Abstract:
The main objective of this research task was to accomplish successfully development of
the controlled release matrices of Flurbiprofen and ibuprofen. These both are typical members
of NSAID’s and offer considerable therapeutic effects to relieve the symptoms and subsequent
management of chronic inflammatory disorders such as osteoarthritis, Rheumatoid arthritis,
ankylosing spondylitis and dysmenorrhea. Eudragit polymers were employed as rate
controlling agents and consequently, their obvious impact on kinetic, mechanism and pattern of
drug release was investigated. This highly skillful task did require primarily, initial preformulation
studies to rule out drug identification, as well as solubility profiles. The drug and
polymer as well as drug, polymer and co excipients compatibilities were also seriously
addressed.
Different codes were used to produce a set of formulations involving Eudragit L 100, L
55 and S 100 respectively by employing different drug to polymer ratios for both Flurbiprofen
as well as Ibuprofen without any further addition of co-excipients. Moreover, same
formulations were also developed in which primary filler (lactose) was partially replaced with
co–excipients such as starch, CMC, HPMC, Gum Acacia and Gum tragacanth respectively.

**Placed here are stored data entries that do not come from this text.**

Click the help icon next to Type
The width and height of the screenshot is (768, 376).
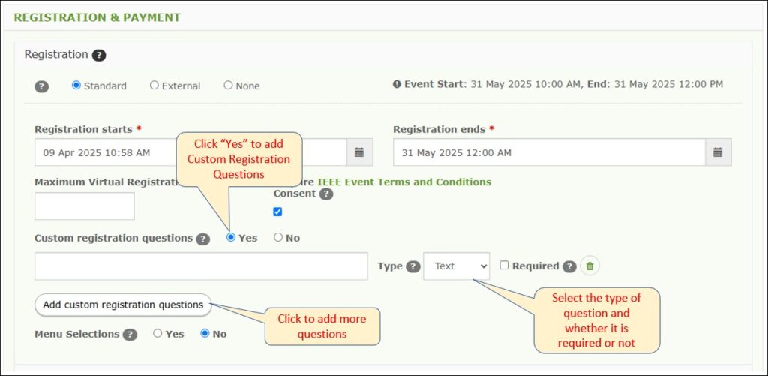[413, 266]
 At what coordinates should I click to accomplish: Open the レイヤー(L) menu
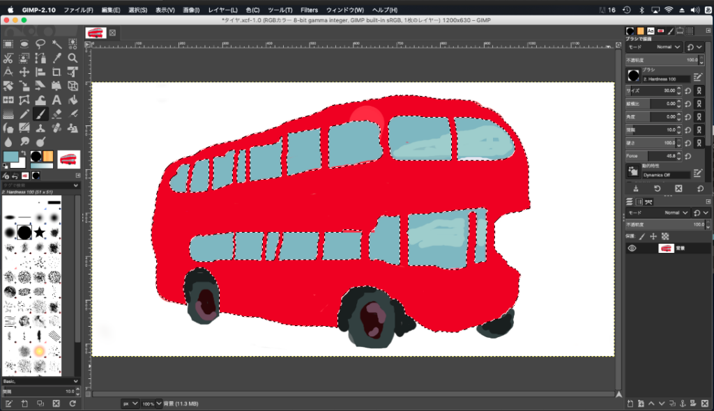[222, 10]
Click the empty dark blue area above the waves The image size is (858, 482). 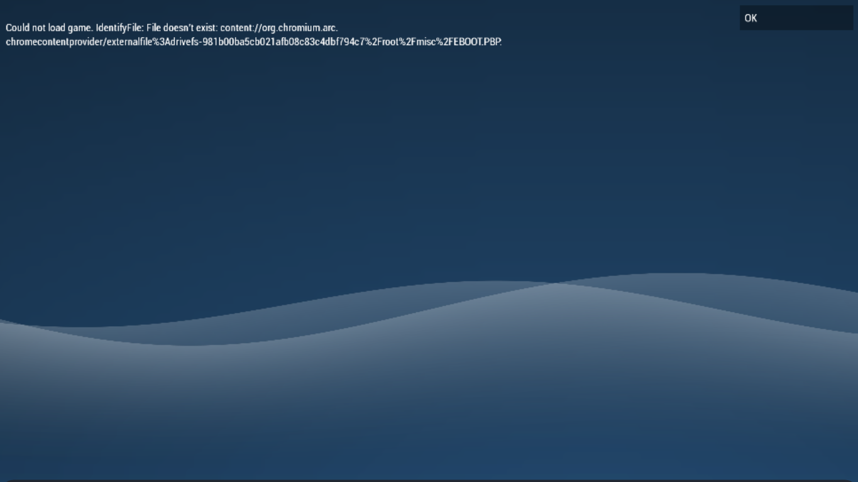click(x=429, y=157)
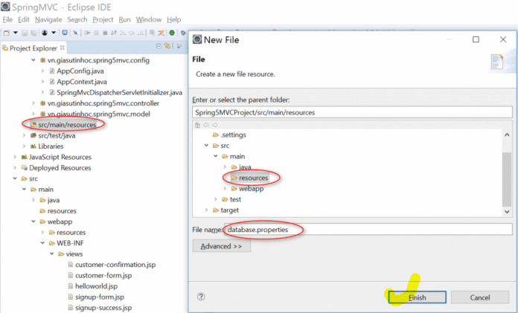Open the dialog help icon
The width and height of the screenshot is (518, 313).
pos(201,297)
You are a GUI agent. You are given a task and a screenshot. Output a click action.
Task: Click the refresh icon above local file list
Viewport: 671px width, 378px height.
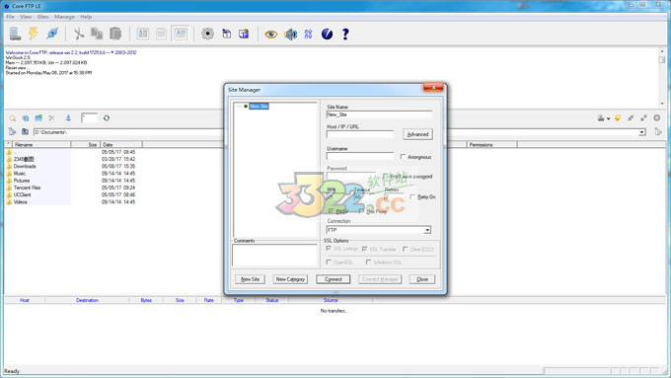click(x=107, y=118)
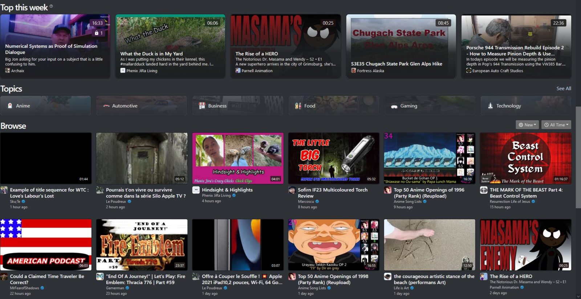Click the European Auto Craft Studios avatar icon

coord(469,71)
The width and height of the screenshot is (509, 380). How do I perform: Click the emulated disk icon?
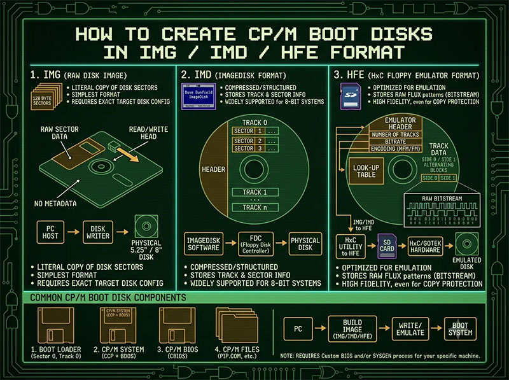coord(467,244)
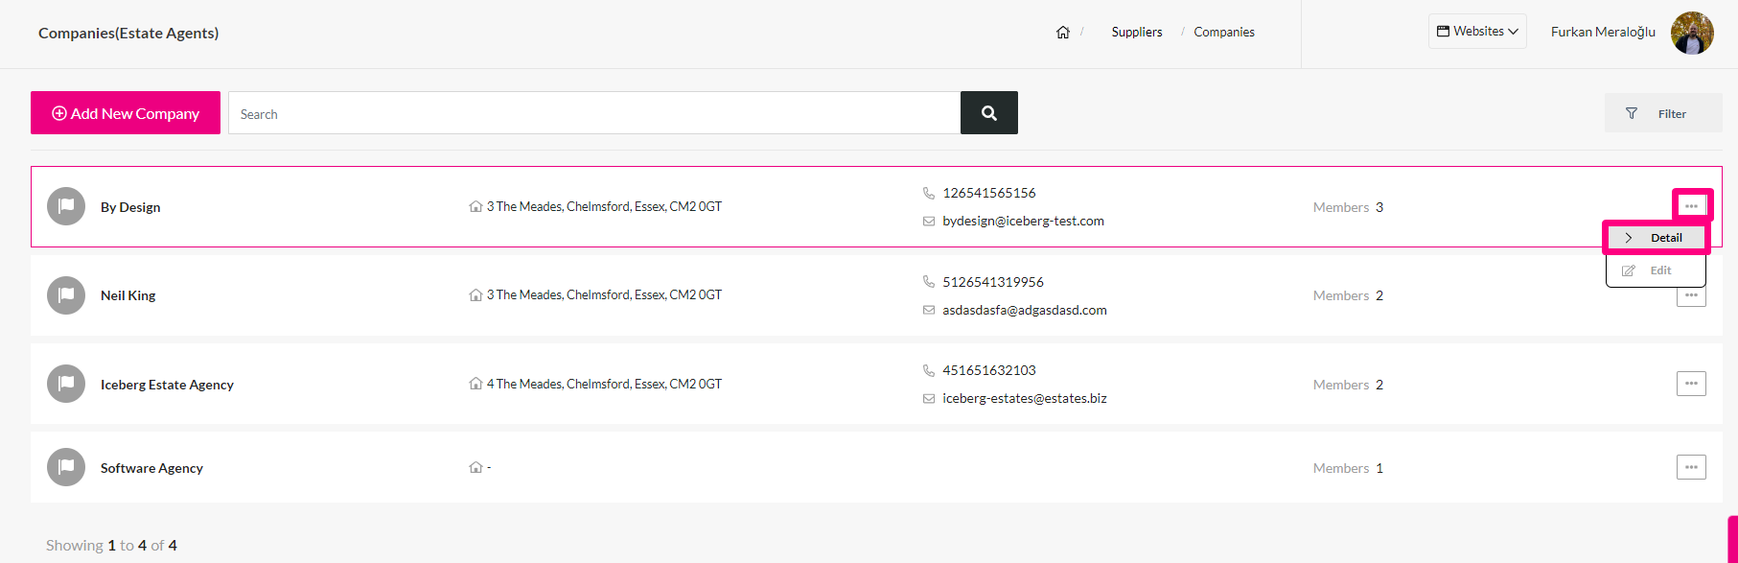This screenshot has width=1738, height=563.
Task: Click phone icon next to 451651632103
Action: click(928, 370)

Ultimately the impact of these co–excipients upon drug release from fabricated matrices was
also noted. Official procedures were employed to describe the Micromeritics studies of pure
drugs a s well as respective physical mixtures of the formulation. The results provided
puzzling statements about the flow of the pure drugs describing poor flow behavior. This
problem was rectified by developing physical mixtures of different ingredients including
magnesium stearate as a result, an enhanced and improved flow properties were exhibited. This
was indispensable and prominent step in tablet preparation. Direct compression method was
adopted as preferred procedure to get matrix tablets. Matrix tablets formed under such a tidy
situation under go physico-chemical assessment according to official procedures. These test
protocols included dimensional, friability, hardness, weight variation and content uniformity
tests. All these searching checks were within official limits. In–vitro dissolution tests were
performed for matrix tablets by selecting rotating basket method (USP method 1) with
ix
phosphate buffer of PH 7.4 as recommended dissolution medium. Matrices having Eudragit L-
100 enhanced the drug release more efficiently as compared to other grades.

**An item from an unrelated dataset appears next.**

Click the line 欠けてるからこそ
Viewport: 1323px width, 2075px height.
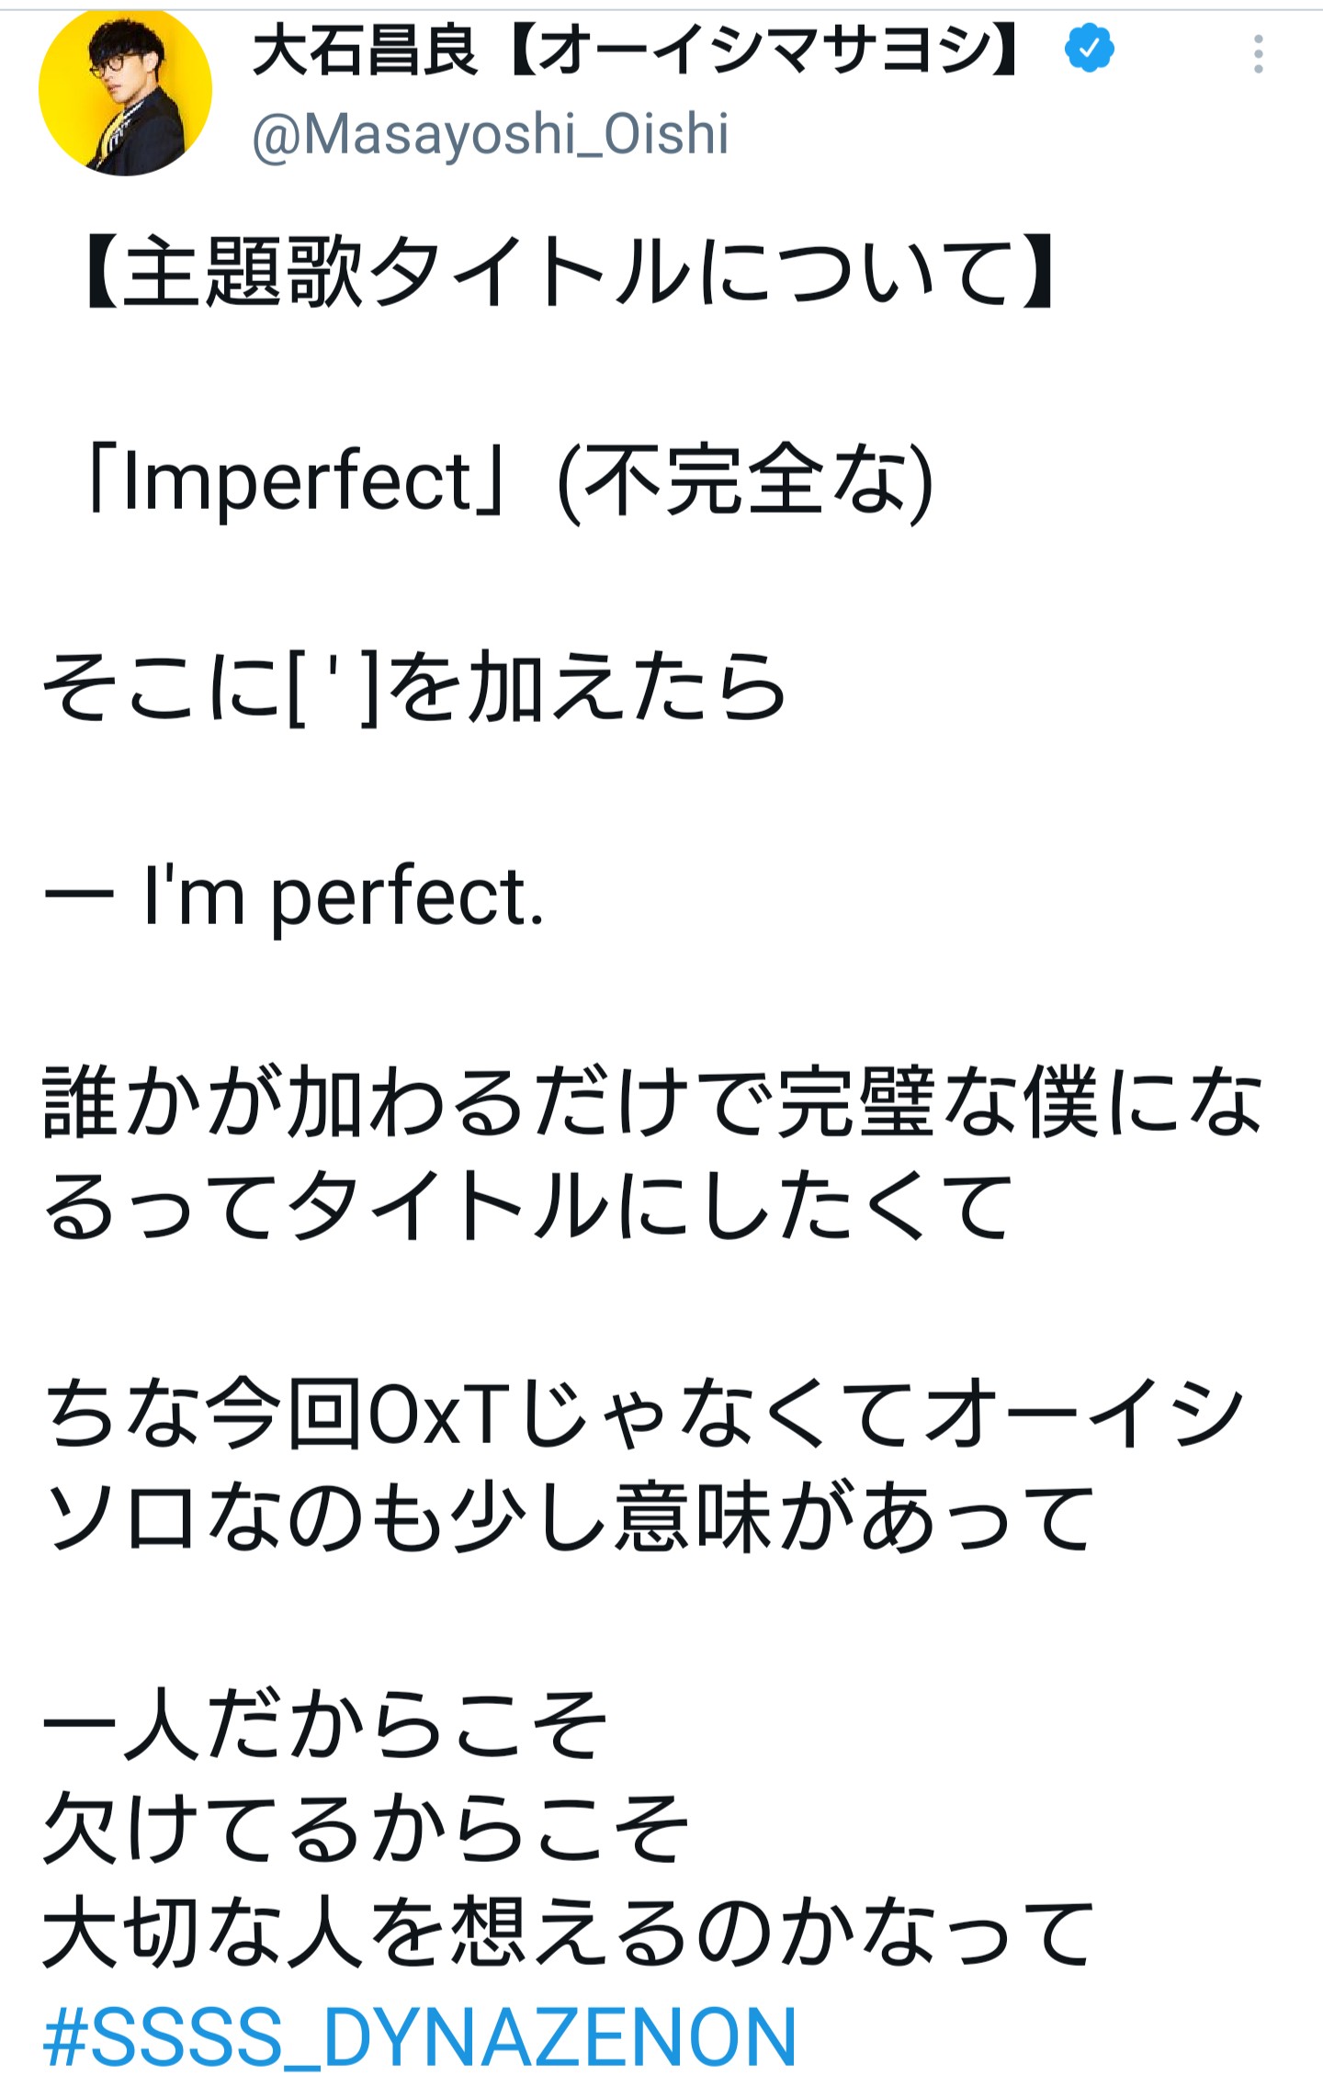(x=367, y=1829)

The leading factors affecting rates and kinetics of drug release from matrices included
particle size, drug to polymer ratio and viscosity grades.

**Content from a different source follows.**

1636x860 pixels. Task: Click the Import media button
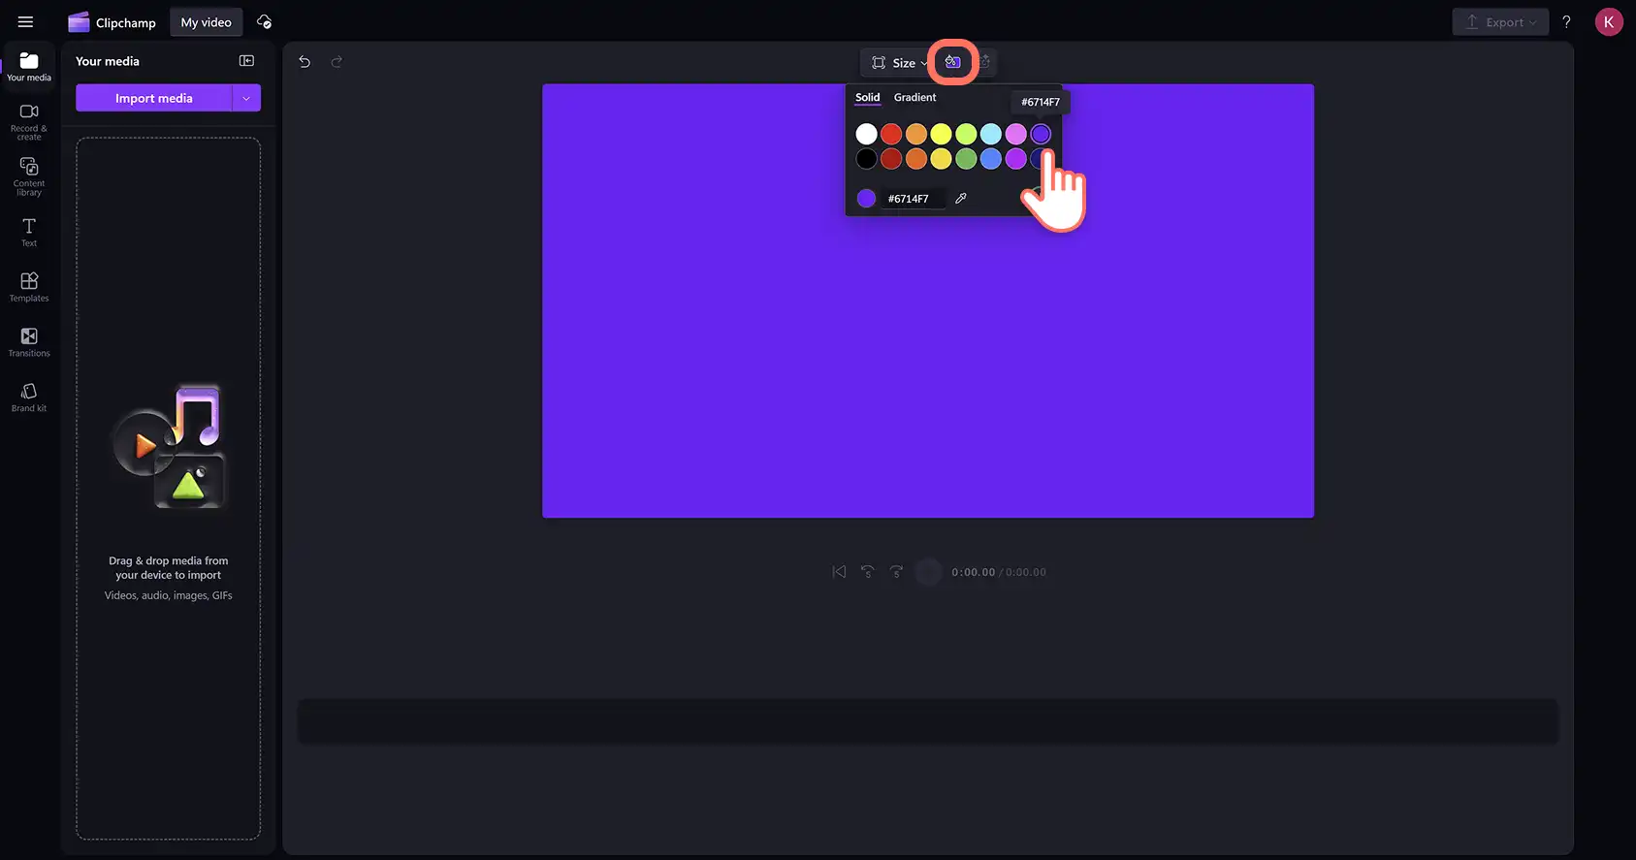(x=154, y=98)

Various co–excipients incorporated due to progressive replacement of lactose (Primary
filler) such as CMC, HPMC, Starch, Gum Acacia and Gum Tragacanth caused enhanced drug
release i.e within 3-5 hours. Different kinetic models were fitted to the data of drug release
from the matrices. Korseymerpeppas equation best fitted the release profile from matrices by
giving “n” value that described anomalous non fickian release mechanism for formulations
without co-excipients. The similarity factor (f2) was also determined by comparing dissolution
profile of both matrices and conventional dosage forms. The optimized formulations of both
drugs were selected by keeping in view description of kinetic models as well as in-vitro
dissolution profiles. The optimized formulations were subjected to stability testing in
accelerated condition for short term exposure and they offered good stability profiles in
accelerated conditions. The optimized tablets were also selected for in-vivo studies to
determine in-vivo bioavailability and pharmacokinetic parameters in rabbits. The result
deduced, showed test formulation to display extended drug release as compared to reference
formulations. Also the test formulations portrayed good linear relationship between in-vitro
drug release and in-vivo drug absorption.